Of course I agree with almost every pejorative statement you offer against Trump–with more galore did space permit–but Truman was hardly a giant. He was a corrupt small-time politician thrust into the office in order to deprive a real giant, Henry Wallace, of the vice-presidency that in view of FDR’s failing health was understood to be ripe for promotion. Among his obvious failures that come to mind from the top of a non-historian’s head are: authorizing with glee the unnecessary atomic bombings of Hiroshima and Nagasaki; allowing Taft-Hartley to be repeatedly gutted while offering only token resistance; approving the formation of the CIA under the myth that the failure to “connect the dots” allowed the monstrous Pearl Harbor to happen even though Pearl Harbor was FDR’s contrivance to motivate an otherwise isolationist American into WWII in order to fulfill the Council on Foreign Relations regnant plans, essentially since realized, of global hegemony. Notwithstanding his genuine achievements for the general population, a good case could be made that Roosevelt was the CFR’s representative in the White House.

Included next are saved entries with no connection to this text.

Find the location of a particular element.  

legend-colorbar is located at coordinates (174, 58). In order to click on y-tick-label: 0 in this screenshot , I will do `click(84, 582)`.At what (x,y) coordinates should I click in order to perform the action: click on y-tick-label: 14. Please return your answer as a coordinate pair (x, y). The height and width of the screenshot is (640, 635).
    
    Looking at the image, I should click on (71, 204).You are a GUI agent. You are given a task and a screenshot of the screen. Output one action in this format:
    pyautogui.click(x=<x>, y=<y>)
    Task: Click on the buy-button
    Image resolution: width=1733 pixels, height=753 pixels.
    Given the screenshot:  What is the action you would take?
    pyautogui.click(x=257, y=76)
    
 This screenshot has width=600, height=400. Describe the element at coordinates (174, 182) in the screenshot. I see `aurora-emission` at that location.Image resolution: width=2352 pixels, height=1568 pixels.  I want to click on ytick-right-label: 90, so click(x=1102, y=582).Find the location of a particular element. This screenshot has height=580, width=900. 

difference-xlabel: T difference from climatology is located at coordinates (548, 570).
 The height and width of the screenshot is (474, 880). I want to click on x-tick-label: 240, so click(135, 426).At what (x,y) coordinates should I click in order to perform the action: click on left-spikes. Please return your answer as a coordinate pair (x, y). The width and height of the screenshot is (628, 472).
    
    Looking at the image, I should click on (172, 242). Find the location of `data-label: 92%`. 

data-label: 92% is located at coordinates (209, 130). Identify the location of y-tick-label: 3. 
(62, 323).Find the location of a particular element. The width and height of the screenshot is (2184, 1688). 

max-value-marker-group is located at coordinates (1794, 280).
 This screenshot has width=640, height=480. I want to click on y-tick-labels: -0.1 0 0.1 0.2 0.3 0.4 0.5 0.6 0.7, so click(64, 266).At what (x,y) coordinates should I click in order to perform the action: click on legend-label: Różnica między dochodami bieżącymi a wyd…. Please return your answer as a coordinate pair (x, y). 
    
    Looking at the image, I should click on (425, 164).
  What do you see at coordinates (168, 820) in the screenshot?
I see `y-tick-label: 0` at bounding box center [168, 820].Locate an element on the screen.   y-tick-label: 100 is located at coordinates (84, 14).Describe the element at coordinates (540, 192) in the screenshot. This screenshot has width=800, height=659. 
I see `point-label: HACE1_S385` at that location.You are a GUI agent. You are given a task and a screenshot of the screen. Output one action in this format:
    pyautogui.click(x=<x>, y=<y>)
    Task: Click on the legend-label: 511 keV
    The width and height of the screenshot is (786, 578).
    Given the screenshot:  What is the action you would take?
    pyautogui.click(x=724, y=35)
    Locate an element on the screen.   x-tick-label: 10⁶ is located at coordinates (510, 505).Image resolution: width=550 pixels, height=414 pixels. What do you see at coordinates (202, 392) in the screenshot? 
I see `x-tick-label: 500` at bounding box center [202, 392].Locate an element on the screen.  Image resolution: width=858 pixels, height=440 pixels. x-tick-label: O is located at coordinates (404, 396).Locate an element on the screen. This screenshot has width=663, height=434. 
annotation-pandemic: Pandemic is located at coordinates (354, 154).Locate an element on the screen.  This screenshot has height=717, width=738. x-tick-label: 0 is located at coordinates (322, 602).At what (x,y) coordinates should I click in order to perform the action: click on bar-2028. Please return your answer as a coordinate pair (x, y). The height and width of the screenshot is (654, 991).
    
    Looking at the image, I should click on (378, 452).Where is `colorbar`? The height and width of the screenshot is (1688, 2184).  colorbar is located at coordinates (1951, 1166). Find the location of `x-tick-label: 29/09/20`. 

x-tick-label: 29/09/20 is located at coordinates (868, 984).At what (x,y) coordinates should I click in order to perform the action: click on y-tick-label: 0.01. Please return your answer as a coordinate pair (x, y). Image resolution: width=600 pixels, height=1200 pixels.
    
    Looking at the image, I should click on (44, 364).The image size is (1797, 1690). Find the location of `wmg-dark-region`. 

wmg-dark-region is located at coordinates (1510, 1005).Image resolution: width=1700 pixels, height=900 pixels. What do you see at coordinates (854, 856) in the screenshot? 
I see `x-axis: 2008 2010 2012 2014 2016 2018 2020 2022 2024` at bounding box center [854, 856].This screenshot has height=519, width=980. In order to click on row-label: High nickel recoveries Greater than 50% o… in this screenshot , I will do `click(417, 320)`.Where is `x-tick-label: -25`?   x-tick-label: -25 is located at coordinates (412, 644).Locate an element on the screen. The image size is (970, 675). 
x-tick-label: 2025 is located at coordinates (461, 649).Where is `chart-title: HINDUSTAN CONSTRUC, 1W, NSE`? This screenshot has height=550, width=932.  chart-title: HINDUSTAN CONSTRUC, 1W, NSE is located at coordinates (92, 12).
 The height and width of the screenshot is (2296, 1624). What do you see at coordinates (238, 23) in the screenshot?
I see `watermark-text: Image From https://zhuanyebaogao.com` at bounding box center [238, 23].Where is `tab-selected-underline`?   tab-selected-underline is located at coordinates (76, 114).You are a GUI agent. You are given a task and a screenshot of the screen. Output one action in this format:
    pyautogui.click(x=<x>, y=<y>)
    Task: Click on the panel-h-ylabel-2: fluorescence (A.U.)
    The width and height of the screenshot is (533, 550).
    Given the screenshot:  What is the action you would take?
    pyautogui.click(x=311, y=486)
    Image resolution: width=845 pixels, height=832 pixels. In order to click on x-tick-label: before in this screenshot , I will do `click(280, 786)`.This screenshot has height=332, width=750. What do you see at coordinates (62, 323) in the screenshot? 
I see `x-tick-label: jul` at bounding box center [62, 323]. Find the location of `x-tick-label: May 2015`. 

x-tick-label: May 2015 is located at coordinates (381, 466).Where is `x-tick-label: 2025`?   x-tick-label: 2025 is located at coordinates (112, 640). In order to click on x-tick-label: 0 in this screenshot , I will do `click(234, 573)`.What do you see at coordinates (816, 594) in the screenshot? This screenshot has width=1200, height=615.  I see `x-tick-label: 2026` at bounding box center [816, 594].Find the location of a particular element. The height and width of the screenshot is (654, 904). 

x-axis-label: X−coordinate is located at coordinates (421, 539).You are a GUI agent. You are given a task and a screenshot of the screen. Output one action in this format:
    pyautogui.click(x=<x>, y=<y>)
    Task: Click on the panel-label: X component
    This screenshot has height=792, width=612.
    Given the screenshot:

Neither Eisenhower nor Truman were truly giants, but in comparison to Trump a case could be made that they were both monuments of moral courage and integrity. While much has been made of Trump’s glaring narcissistic personality, not enough attention has been paid to the vast sea of cognitive lapses and affective contortions and explosions that may better be understood as indicia of incipient dementia for which a grossly pathological narcissistic personality is doing its best to compensate. Comparing public Trump speeches from 30, 20, or even 15 years ago to his present performance suggest a cognitive degeneration that is unrelated to the core pathology that serves as the focus of most commentators.
Much as I would like to join in, we are now discussing politics not economics, and I feel we should save our comments for another place that is non-economical in its outlook.
To paraphrase George Orwell’s quip about art and politics: The opinion that ‘economics’ should have nothing to do with politics is itself a political attitude. Recall that what we call economics nowadays was previously called “political economy.”
about a century ago it was labeled “political economy.” It was also when the realms were divided that we were disappeared into economics under the pretext of only being “scientific” as a positing science per “neo-classical” in the same sort of over-turning fiction to classical economics, as in “neo-liberal.” The separation of state and economy was never much more than another academic conceit and a tenure obtained by a safe distance.